Here’s how Adams explained it to us: “In FY 2010…we provided about $88 million in care to Medicaid patients.  The state reimbursed us $28 million for that care.  And so there is a $60 million hole, for starters,” he said.

“Now…we’re taxed by the state $40 million, and much of that was returned through the Disproportionate Share payment.  The legislature, through the budget that was passed effective in July, eliminated the Disproportionate Share payments.  So we’re paying in another $40 million.  We’re now in a situation where we’re paying more back to the state than we’re getting back in reimbursement.  We’re now a net payer to the state, to the tune of $100 million.”

So what’s this Disproportionate Share payment Adams was talking about?  For hospitals all over the state, it’s a huge deal.  When the legislature made the decision to cut those payments back to hospitals, reporter Elaine Grant filed a piece for NHPR that explained it this way:

“Picture three buckets of money. The first bucket is a provider tax that the hospitals paid the state. For the sake of simplicity, we’ll say it totaled about $100 million dollars a year.

The second bucket came from the state treasury and went to the hospitals.
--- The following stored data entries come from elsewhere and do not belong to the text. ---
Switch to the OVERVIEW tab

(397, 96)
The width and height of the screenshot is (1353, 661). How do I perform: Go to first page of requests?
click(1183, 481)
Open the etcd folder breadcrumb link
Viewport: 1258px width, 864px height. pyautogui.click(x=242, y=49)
The trick is that the buckets had exactly the same amount of money in them.

And they changed hands every year on October 15th.

‘We’d get a wire for $37 million, let’s say.’
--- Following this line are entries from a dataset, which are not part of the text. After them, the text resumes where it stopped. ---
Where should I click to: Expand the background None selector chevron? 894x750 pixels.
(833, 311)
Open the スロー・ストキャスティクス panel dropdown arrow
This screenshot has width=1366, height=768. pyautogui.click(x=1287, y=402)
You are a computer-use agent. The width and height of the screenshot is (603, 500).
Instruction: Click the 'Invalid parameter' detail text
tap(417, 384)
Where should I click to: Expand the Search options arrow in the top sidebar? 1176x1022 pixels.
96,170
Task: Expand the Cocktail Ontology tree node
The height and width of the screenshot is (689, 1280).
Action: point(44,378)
That’s Frank McDougall of Dartmouth Hitchcock. Later the same day, he says, ‘We’d pay a tax of $37 million.’

It didn’t cost anybody anything. It didn’t even show up on a hospital’s books.

Then the state would turn to the federal government and say hey, we just paid the hospitals $100 million dollars to care for needy people. ‘Will Medicaid match it?’

And every year, the federal government said, ‘sure.’

And that’s the third bucket of money.

They sent New Hampshire a 50 percent match.

The stated intention was to have those federal dollars go to the hospitals that had the largest number of poor patients. But a loophole allowed it to go straight to the state treasury instead.

‘People called it Medicscam, and over 20 years it’s brought in at least 2 billion dollars,’ says Steve Norton, executive director of the New Hampshire Center for Public Policy Studies. ‘It was a big source of revenue for the state, and it really many say, saved the state in the recession of 1990.’

When HHS commissioner Harry Bird and then-governor Judd Gregg proposed the idea, the hospitals were nervous. They didn’t want to be stuck with the tax if the payment ever disappeared.

So Bird wrote a letter to the hospital association – it’s on our Web site — saying we’ll repeal the tax if that ever happens. But that was 20 years ago.”

So what hospitals like Dartmouth-Hitchcock feared back in the ’90’s is exactly what happened this summer.  They’re supposed to give the state its money, but won’t get anything back.  Because that money’s due by the middle of next month, hospitals have been cutting down where they can to raise the needed funds.  For DHMC, that’s early retirement.  And it’s obvious that the hospitals aren’t happy about this situation.  For starters, as we noted in an earlier post, ten of the state’s largest hospitals are suing to get that money back.